Deemed as one of the most dangerous cities in the world, we felt extremely safe in Mexico city. We don’t go looking for trouble, so trouble ain’t gonna find us. Supposedly sprawling with 25 million people? They must have been busy or out of town when we were there, as we didn’t notice. It’s a beautiful city. And the bonus was, being of average height we felt tall!! The peeps there are tiny.I booked a combined tour with viator.com; Frida Kahlo museum, Coyoacan, Xochimilco and National University. Despite the cold, rain and flooding, as we’d just missed the hurricane that hit Veracruz, we absolutely loved Frida’s casa Azul (blue house) and were inspired and refreshed of her life with Diego Riviera. On the bus we found our tour guide’s English, a little hard to follow, so tuned out a bit. We had a fabulous Italian coffee and churros stop when we hit the town of Coyoacan. Little did we know that was the last of the good coffee or sight of churros for pretty much the rest of the trip! Coyoacan was lovely with cobblestoned streets and a gorgeous St Juan Bautista church. The University wasn’t worth it. We then took a boat tour and got lost in translation with our lunch order but it was really good and served by other boaties rocking up and cooking it while we waited. The canal was flooded with brightly coloured boats, that was formerly used as transport in the Mayan town of Xochimilco. The Mariachi bands were hilarious and so loud and annoying! The hand is always out in Mexico for tips whether you like it or not and you’ll get asked for a tip so be warned. Later we had an obligatory stop at the local market which was a bit too long for our liking; find the tour that skips the Uni and you’ll save $NZD20!
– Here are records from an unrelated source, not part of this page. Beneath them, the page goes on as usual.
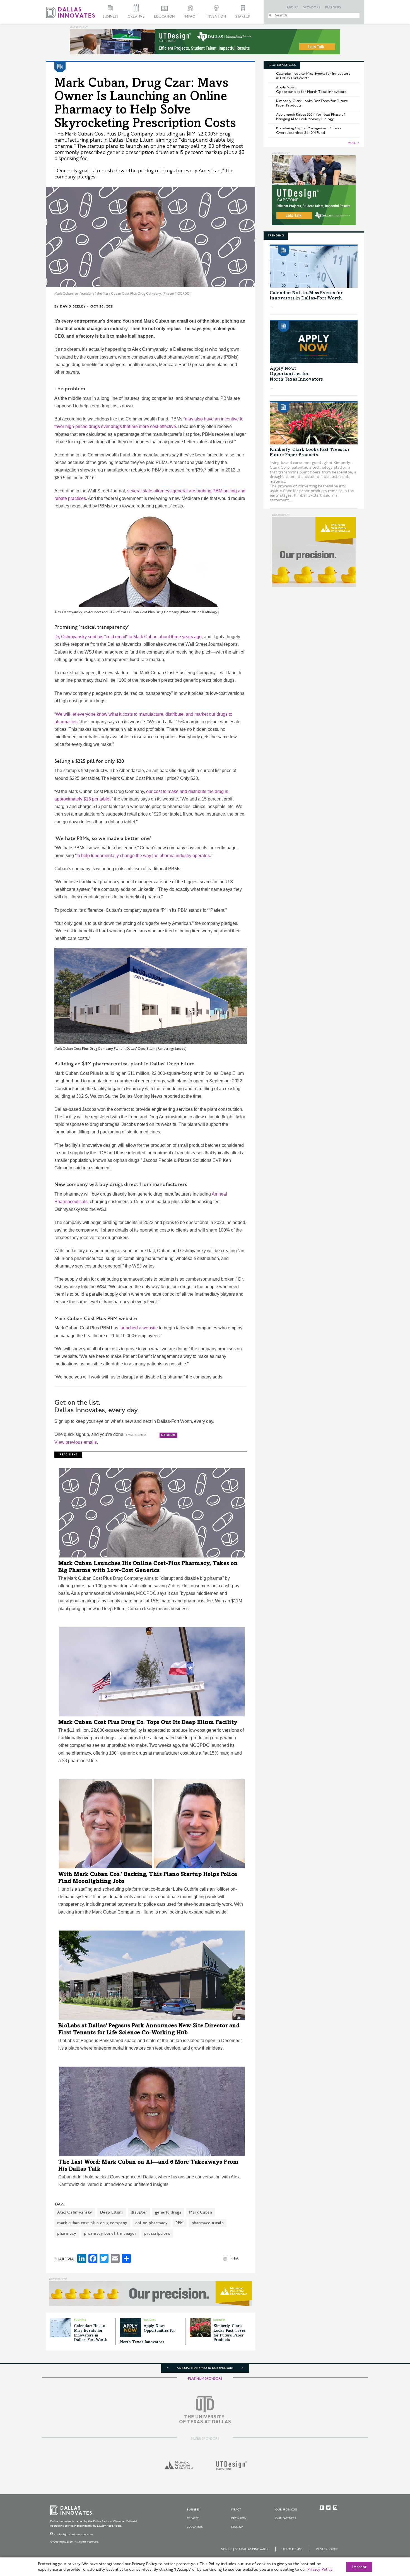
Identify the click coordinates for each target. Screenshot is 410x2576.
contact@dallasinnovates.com (73, 2534)
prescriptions (157, 2233)
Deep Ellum (111, 2212)
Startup (242, 16)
Second tour with viator.com was an early morning visit to the Teotihuacan Pyramids. I ummed and aahed about booking this tour, not sure as to how many ruin visits we could cope with. But my friends it was amazing. We were blown away by the size of the ruins and it was great to be able to climb the Sun and Moon Pyramids and look down across the old city. We then had time to walk to the lovely huge park and admire the fabulous modern art in the city.
The Mexicans are obsessed with bakeries. There seems to be one on every corner and these places are humungous. You see them piling pastries sky-high into these large boxes, that they carry along the street. Um maybe this is why they have the second highest obesity rate in the world. Despite their love for pastries, these city folk seemed to be so unhappy and you rarely saw anyone smiling.
Our final day in Mexico city was the start of our 9 day MexTrotter Tour. Our guide took us walking to the Zocalo main square and then to the gorgeous National Palace where we got to see more Diego Riviera paintings. He then took us to the wonderful, modern, archeological museum. Hunger got the better of me so I had switched off after an hour. We ventured to the gorgeous Polanco suburb, deemed the Hollywood of Mexico. It’s about 25 minutes out of town and I’d definitely recommend a visit. The houses and shops were gorgeous. We ate the best soft tacos at El Farolito and it was so cheap with a beer thrown in for good measure.
Our final night we ate Café Tacuba, this large, stunning upmarket, restaurant recommended by our guide. It was fantastic. The décor was Spanish-inspired, and food and service excellent.